# SOURCE MATERIAL

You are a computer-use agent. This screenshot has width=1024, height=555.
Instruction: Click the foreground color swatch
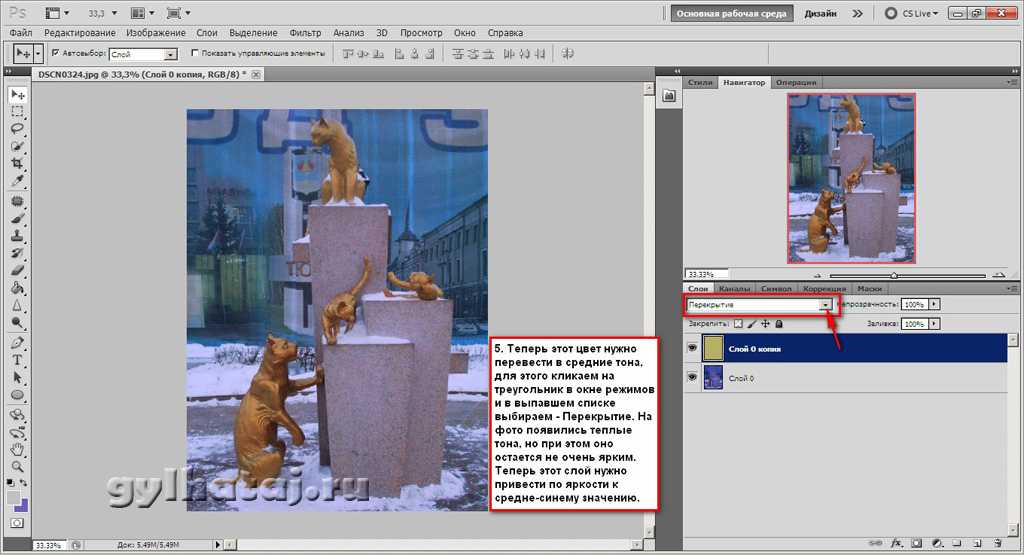click(x=14, y=497)
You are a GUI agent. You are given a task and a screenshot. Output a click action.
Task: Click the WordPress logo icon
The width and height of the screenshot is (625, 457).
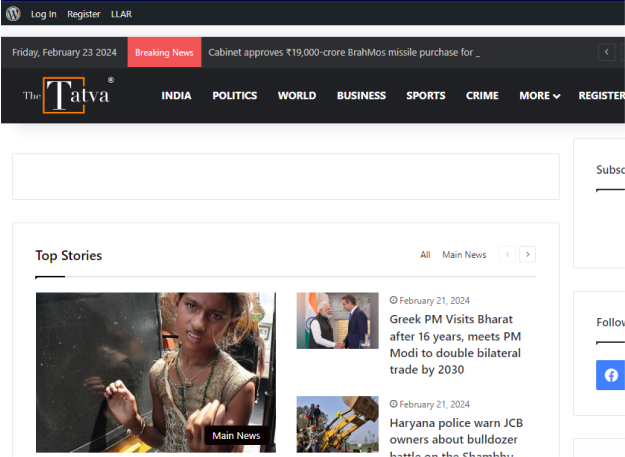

# DIRECTIONS
Go through the records above, find every line with the word "screenshot", and list those lines.

# RESULT OF THIS TASK
You are a computer-use agent. This screenshot has width=1024, height=555.
You are a GUI agent. You are given a task and a screenshot. Output a click action.
The width and height of the screenshot is (625, 457).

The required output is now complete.